Officials in the region recognize that the Kurds have many obstacles to overcome. There have been threats to disputed lands along Kurdistan’s international land borders, namely Kirkuk (containing about 40 percent of Iraq’s oil reserves) and Nineveh Plain (which is home to many Christians and subject to frequent harassment by Kurdish security forces). The president of the Kurdistan Regional Government (KRG) Masoud Barzani even said that he does not expect a declaration of independence, but rather hopes that the referendum will incite open negotiations between the KRG and the federal government.
Many Kurdish people had positive expectations for the Trump administration’s position on the referendum. After all, Washington has historically supported self-determination efforts in countries like Kosovo, South Sudan, and East Timor. The Kurds have also been a long-time ally of the U.S., from the disputes with Saddan Hussein in the 1990s to more current Iraqi insurgency struggles against the Islamic State. In a July 2016 agreement, the U.S. agreed to supply more than $400 million in direct aid to the Kurds’ Peshmerga armed forces.
Despite these ties, the White House released a statement on September 15th saying that the U.S. “does not support the Kurdistan Regional Government’s intention to hold a referendum.” Moreover, U.S. Special Presidential Envoy to Counter ISIS Brett McGurk asserted in a press conference in Erbil that “there is no international support for the referendum, really, from anybody.” McGurk also described the referendum as “ill-timed and ill-advised” and “risky.”
Trump’s team cites their previously-established priorities for national security crises as the reason they could not support the referendum.

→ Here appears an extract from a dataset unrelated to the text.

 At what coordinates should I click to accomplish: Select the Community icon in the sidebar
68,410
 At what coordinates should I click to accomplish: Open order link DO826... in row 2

Conflicts with Iran, North Korea, and Russia take precedence over Kurdish issues. Apparently, the administration suggested postponing the vote until after the upcoming Iraqi elections.

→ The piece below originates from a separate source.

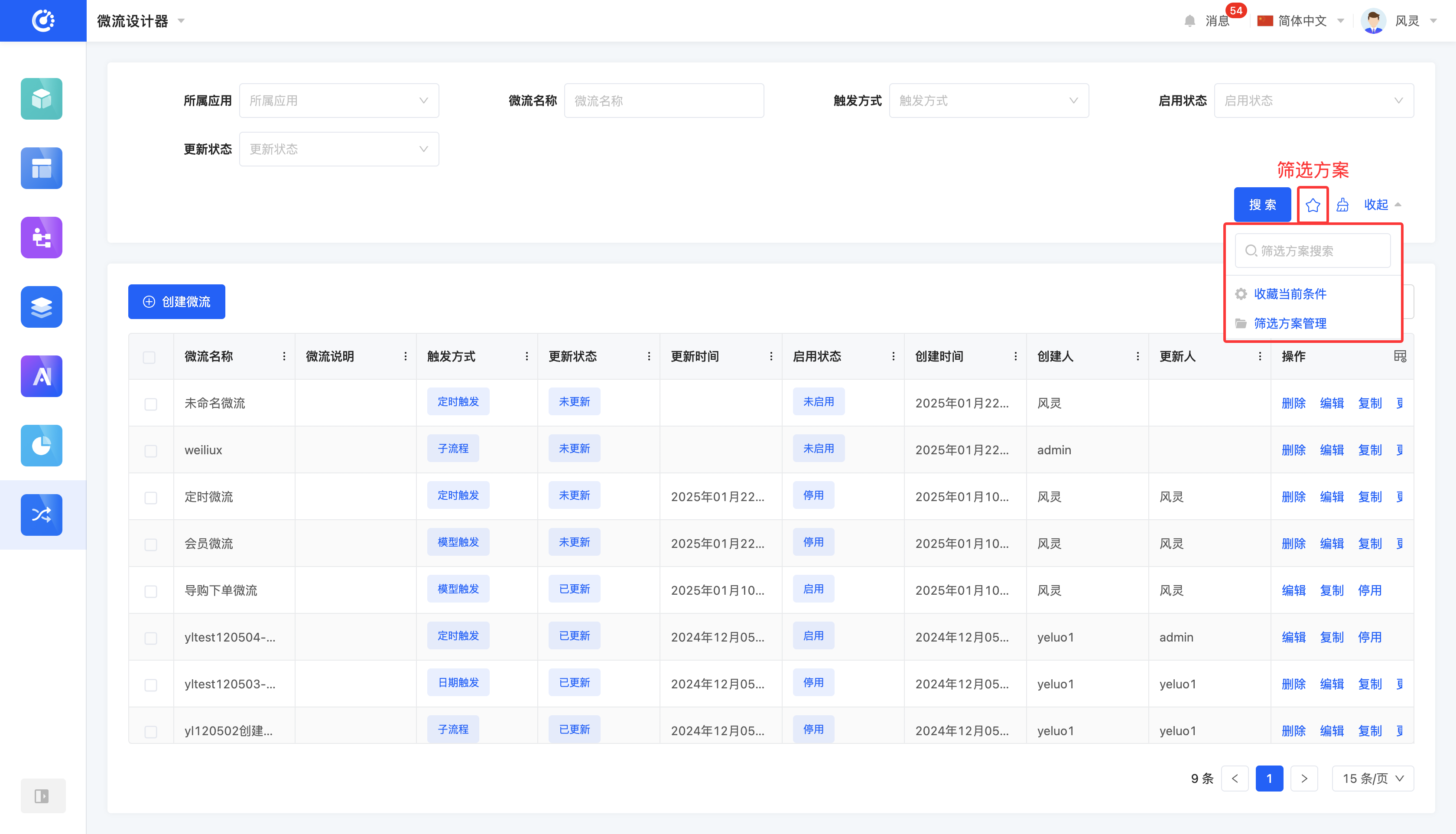
Task: Click the notification bell icon
Action: pos(1190,21)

Now, the Kurds have many obstacles to overcome if they are to proceed with plans for independence. The region is over 20 billion dollars in debt, and the state will need foreign investment to expand and diversify the economy. Provided that the Kurds can even maintain control of the lucrative lands they have now, they will face formidable tensions finding these investors amongst outside hostile powers.
Kurdistan will also have to make a difficult transition from its autonomous guerrilla security units to a single, unified, and professional Kurdish defense force. Beyond these issues, Kurdistan has much to consider as it embarks on a historical path to independence.